What the cloud can do for you

Listen to the whole interview:


What’s the importance of the cloud, really?

Today, the Federal Cloud Blog gets insight from two experts who have vast experience in the federal market.

They work for Information Builders, a company that specializes in business intelligence and software solutions.

Bill Lochten is their Director of Federal Sales and Michael Corcoran is their Chief Marketing Officer.

The following are excerpts from the interview (of which you can hear in full by clicking on the link above) regarding cloud computing.

Bill Lochten: I think that the idea, right now, of being able to put your solution of application in the cloud and allow for another organization to take responsibility for the actual hardware and software and infrastructure is really appealing for a lot of our government customers. . . . We’ve had great success within our practice of being able to help some of our government customers provide and be a conduit for information throughout the federal government.

When we look at long standing customers of Information Builders, like the USDA National Finance Center, where they’re providing information that’s specific around financial data to individual government agencies, in effect, they’re providing a shared service capability to their internal client — their internal customers within the federal government.

I think the cloud computing takes that, certainly, further — and, also, I think, allows for interesting collaboration with other software providers, as well.

Michael Corcoran: I think it’s fair to say that, whether it’s people looking at an individual application that might be in a hosted model — I actually also see a growing requirement for maybe some complex systems that would need to pull information from a variety of sources that might be internal within that particular department or agency.

It might go across information from different agencies, or it might even require some segment of information that might come out of the cloud or come out of some type of service bureau information. There’s a wealth of data that might be required to make some kinds of decisions.

We’ve seen, in the areas of things like security or law enforcement, some system requirements that might require something as simple as weather patterns that might help a police officer or somebody make a better decision abou9t what kind of crime might occur today in a given area.

It’s a wealth of information coming from many, many different places. I think the cloud plays a role, both as a hosting platform for future applications and simplicity.

BL: We’re finding that, in both of our core solution areas — business intelligence and enterprise integration — that there are clearly defined requirements to be able to provide these kinds of services within the cloud computing environment.

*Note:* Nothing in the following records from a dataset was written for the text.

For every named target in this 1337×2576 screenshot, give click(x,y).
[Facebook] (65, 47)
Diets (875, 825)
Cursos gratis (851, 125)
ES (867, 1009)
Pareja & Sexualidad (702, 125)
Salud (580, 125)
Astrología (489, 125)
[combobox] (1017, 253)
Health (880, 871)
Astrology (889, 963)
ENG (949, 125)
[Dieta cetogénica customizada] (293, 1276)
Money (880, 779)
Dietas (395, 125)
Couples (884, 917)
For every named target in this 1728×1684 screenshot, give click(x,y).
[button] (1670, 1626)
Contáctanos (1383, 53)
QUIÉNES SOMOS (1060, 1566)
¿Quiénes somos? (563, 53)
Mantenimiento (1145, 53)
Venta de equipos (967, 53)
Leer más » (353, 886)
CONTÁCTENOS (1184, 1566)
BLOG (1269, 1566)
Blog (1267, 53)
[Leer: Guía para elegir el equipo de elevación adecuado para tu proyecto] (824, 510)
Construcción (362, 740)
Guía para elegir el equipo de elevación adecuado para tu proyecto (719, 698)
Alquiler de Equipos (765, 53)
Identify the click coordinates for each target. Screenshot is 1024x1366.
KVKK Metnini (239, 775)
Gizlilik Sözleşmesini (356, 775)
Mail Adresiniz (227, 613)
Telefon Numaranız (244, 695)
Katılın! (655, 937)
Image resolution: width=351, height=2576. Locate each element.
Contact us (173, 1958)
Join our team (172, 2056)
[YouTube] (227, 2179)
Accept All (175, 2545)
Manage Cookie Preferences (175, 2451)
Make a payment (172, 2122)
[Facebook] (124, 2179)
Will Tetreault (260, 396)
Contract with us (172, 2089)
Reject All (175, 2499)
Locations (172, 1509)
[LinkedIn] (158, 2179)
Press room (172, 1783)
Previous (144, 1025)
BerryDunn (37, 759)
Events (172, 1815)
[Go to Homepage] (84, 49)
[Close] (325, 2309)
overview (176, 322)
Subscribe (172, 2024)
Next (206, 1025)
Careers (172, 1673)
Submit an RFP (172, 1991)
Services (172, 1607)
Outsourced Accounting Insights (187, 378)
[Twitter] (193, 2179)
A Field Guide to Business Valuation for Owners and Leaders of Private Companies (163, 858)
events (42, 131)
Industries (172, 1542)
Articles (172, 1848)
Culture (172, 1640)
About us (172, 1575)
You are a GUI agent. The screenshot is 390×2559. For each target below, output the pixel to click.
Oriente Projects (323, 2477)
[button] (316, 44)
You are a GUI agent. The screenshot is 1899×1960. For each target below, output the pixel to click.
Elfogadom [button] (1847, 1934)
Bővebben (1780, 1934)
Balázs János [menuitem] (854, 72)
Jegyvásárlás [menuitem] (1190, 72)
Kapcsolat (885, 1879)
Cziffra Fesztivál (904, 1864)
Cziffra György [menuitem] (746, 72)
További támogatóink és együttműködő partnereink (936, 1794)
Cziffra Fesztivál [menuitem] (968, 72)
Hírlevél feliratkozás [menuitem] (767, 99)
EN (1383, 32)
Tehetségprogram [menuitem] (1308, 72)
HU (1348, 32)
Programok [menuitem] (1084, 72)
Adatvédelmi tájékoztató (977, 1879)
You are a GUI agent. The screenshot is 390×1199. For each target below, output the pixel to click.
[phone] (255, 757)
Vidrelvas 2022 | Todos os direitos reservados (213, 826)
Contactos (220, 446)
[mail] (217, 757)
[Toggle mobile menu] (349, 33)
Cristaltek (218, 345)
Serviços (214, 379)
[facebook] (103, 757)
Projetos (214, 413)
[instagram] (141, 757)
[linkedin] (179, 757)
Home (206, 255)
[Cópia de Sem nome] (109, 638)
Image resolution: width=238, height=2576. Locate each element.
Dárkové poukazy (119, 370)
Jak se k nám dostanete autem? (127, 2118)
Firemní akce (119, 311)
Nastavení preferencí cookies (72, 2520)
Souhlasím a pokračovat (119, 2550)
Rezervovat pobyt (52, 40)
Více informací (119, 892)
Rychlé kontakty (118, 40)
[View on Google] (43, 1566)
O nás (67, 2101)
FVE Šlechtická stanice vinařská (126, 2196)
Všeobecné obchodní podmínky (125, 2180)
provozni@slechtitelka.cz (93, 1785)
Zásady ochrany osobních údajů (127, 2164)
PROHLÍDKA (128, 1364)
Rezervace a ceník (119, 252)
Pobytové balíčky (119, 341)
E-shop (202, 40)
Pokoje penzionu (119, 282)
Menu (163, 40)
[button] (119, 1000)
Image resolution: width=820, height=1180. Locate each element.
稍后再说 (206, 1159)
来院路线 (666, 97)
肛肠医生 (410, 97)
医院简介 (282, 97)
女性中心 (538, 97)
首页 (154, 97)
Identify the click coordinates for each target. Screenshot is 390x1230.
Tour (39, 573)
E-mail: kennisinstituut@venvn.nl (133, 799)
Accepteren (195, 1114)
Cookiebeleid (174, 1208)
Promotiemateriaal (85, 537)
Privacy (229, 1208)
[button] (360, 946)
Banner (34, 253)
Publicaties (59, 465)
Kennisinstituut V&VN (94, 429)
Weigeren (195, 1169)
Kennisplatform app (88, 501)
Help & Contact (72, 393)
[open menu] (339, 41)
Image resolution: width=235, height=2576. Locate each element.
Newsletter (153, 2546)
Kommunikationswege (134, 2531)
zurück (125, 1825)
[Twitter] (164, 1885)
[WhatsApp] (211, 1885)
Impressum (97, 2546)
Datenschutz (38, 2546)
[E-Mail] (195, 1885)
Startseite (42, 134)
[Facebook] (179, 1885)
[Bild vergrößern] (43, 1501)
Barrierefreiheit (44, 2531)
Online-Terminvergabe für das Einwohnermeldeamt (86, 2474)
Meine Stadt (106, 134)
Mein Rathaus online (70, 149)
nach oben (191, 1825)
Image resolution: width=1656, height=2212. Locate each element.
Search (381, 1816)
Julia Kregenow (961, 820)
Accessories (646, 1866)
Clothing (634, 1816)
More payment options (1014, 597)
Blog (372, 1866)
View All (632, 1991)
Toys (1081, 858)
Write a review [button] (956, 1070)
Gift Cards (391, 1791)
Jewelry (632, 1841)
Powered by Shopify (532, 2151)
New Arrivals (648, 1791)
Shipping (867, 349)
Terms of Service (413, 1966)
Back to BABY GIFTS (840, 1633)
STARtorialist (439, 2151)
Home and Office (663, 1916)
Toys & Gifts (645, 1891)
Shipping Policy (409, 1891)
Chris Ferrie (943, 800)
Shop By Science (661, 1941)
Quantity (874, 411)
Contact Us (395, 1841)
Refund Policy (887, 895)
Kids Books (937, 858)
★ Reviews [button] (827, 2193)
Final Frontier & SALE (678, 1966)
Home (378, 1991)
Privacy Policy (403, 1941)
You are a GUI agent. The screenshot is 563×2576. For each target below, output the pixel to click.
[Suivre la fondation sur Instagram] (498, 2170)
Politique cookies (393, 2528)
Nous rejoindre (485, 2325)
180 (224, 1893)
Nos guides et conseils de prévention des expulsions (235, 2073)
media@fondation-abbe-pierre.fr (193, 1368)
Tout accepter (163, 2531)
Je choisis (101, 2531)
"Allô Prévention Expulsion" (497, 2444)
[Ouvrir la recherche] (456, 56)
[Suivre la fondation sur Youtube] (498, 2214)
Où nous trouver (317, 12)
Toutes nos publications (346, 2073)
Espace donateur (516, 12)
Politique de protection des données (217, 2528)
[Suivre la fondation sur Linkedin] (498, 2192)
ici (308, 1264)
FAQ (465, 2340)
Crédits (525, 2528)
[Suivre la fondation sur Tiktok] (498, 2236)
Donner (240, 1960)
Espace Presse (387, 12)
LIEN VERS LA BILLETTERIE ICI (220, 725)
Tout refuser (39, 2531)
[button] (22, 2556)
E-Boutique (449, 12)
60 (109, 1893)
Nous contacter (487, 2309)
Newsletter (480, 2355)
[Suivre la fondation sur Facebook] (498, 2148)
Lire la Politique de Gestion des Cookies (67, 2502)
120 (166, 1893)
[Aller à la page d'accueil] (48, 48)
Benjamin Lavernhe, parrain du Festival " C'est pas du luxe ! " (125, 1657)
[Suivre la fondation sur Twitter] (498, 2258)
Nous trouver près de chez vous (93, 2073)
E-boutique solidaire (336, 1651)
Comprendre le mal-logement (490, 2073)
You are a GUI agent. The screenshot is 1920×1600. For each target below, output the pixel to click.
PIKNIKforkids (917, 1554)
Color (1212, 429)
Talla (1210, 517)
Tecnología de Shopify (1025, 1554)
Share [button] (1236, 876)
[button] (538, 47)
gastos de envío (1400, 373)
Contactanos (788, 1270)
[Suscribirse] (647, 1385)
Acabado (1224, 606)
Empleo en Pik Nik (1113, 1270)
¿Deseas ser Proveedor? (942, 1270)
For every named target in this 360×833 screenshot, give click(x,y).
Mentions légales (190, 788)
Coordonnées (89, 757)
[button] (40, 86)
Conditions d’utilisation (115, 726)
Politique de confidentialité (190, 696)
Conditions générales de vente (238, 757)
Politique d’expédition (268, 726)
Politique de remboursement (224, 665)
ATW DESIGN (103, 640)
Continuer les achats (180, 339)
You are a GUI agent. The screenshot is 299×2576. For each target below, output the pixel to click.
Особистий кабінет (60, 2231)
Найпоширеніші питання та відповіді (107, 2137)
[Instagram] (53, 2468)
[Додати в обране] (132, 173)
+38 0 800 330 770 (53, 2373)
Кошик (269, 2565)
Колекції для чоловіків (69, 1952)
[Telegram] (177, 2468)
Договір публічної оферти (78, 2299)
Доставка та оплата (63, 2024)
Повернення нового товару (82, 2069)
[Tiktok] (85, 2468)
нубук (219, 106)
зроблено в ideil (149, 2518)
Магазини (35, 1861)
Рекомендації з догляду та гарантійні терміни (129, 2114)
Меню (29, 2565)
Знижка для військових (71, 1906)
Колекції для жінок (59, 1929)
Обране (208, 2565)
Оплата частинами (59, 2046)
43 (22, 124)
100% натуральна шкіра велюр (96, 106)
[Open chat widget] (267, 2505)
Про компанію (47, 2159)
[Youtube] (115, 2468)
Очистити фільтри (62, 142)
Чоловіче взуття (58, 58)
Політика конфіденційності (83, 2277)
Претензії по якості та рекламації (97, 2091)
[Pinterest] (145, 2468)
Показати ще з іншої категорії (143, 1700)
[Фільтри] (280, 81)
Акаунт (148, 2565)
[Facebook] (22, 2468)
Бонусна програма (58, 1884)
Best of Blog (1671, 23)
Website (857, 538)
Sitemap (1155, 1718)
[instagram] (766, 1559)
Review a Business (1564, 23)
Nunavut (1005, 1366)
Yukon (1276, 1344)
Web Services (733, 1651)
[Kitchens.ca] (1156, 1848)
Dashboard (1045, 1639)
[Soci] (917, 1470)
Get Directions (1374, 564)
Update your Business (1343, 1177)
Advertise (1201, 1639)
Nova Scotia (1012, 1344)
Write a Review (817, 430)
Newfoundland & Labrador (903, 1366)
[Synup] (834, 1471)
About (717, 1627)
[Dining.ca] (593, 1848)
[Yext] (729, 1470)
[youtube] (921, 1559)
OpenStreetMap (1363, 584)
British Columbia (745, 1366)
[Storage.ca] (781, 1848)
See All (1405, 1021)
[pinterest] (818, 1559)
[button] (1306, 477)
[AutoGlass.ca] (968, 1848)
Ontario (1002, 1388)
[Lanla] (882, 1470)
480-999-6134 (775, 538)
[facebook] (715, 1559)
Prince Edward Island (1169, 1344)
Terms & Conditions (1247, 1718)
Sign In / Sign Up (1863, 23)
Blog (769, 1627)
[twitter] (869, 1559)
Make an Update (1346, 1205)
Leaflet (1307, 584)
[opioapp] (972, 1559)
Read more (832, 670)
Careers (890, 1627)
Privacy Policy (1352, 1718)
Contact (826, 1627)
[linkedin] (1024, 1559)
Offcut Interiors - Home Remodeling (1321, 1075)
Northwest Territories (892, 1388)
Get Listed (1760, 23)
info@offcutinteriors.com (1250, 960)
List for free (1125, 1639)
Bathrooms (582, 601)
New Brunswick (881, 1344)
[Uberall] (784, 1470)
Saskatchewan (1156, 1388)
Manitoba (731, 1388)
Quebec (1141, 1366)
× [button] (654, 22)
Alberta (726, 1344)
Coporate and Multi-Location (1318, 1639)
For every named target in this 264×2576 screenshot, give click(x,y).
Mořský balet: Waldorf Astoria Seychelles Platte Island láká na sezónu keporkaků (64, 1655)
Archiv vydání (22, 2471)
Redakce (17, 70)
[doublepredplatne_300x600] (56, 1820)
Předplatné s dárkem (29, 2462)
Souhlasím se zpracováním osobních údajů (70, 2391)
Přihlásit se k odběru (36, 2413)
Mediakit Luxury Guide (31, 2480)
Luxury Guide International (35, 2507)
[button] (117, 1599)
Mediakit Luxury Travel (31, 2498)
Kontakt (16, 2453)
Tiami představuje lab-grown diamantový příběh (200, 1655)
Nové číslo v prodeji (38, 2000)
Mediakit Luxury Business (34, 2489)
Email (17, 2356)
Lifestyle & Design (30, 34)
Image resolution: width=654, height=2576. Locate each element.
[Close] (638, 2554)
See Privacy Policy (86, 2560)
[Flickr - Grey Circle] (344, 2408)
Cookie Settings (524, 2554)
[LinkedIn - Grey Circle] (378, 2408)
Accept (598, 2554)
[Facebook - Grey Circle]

We have definitely seen a very, very large investment in hosted applications — more in the Software-as-a-Service model, where it might be a single-tenant environment versus the true cloud of having multiple tenants use these applications.

We saw, certainly, the horizon growing for that for this requirement. And, certainly, you can make the case for lowering the cost of computing — for support, for infrastructure. I think it’s definitely an environment for the future where people are going to have expectations that very sophisticated applications and services can be easily accessible.

We’ve actually taken a lot of our core applications and placed them out in the cloud, starting with Amazon, to make sure that our technologies would run so that our customers could run their own production applications there. We’ve done that very successfully at this point.

MC: I think one of the things that’s helping us with our federal customers in particular in this whole conversation around the cloud and SaaS, {is that} we are platform and database agnostic.

So, for our government customers in particular, who find that hardware upgrades and revamping and refreshing the hardware and their platform and database choices, is not an unusual or rare occurrence.

They can feel comfortable with us being able to run their applications successfully, regardless of the database they choose or the platform they decide to run.

I think that gives them a level of comfort that they’re not going to be buying software that will be obsolete if they happen to make a decision to move away from one platform to another.